Marriott International disclosed a massive security breach of the reservations system for its Starwood Hotels and Resorts brand, a hack it said Friday may have compromised private info on up to 500 million guests.
According to Marriott, for around 327 million Starwood guests, the database included such personal information as name, mailing address, phone number, email address, passport number, date of birth, and gender. For some Starwood customers, the hacked database also stored payment card numbers and expiration dates, although Marriott said that information was encrypted.
Hackers had accessed the Starwood network since 2014, Marriott said. The incident is one of the biggest single breaches of personal consumer data to date.
In an 8-K filing Friday, Marriott said it doesn’t know what the financial cost of the hack will be, but the company said it does not believe it will “impact its long-term financial health.”
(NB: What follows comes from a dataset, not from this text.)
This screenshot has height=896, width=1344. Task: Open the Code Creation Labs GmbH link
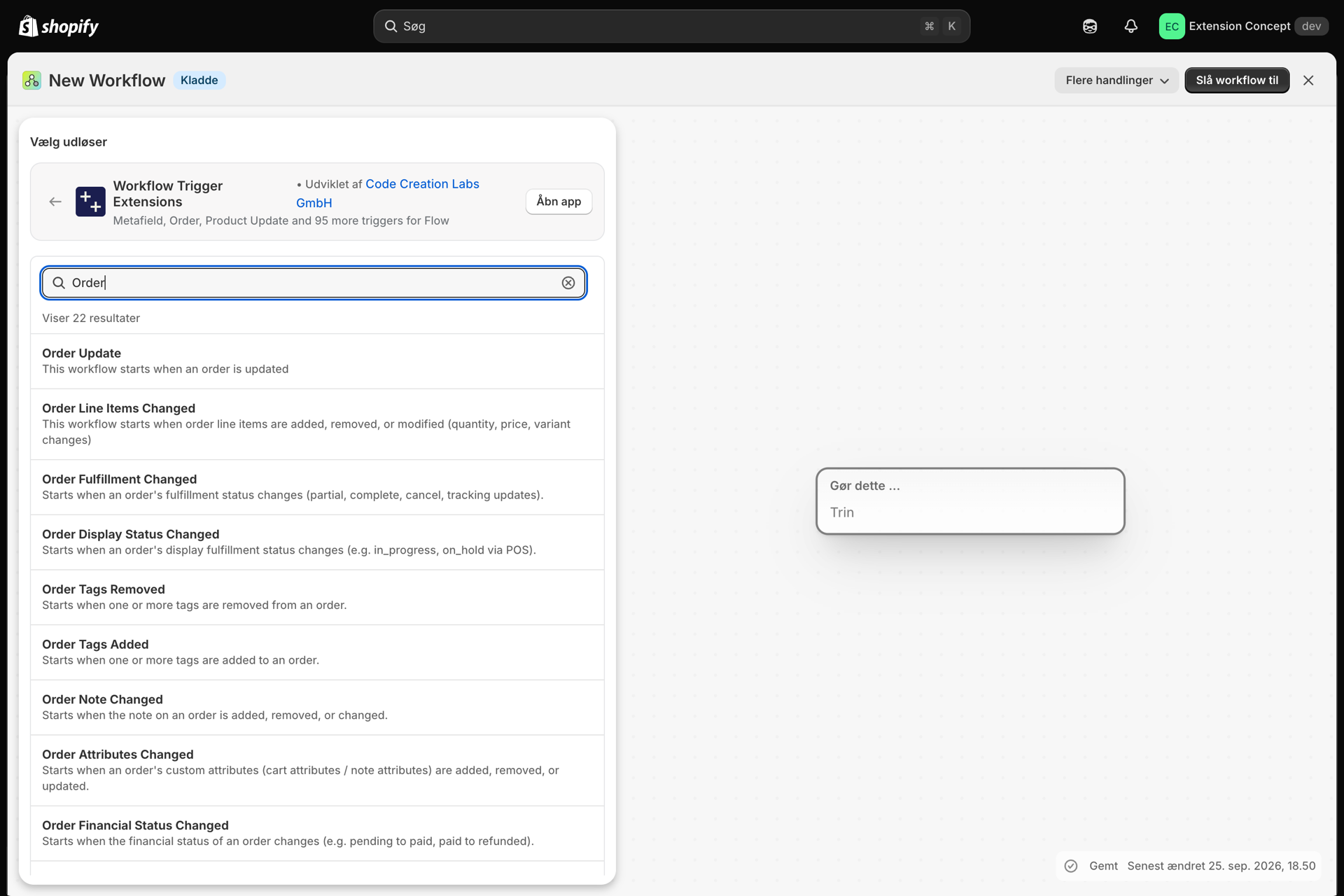coord(388,193)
“The company carries insurance, including cyber insurance, commensurate with its size and the nature of its operations,” it said. “The company is working with its insurance carriers to assess coverage.”
Marriott said it has taken measures to investigate and address the data-security incident involving the Starwood guest reservation database. It said it discovered the hack on Nov. 19, 2018.
“We deeply regret this incident happened,” Arne Sorenson, Marriott’s president and CEO, said in a statement. “We fell short of what our guests deserve and what we expect of ourselves. We are doing everything we can to support our guests, and using lessons learned to be better moving forward.”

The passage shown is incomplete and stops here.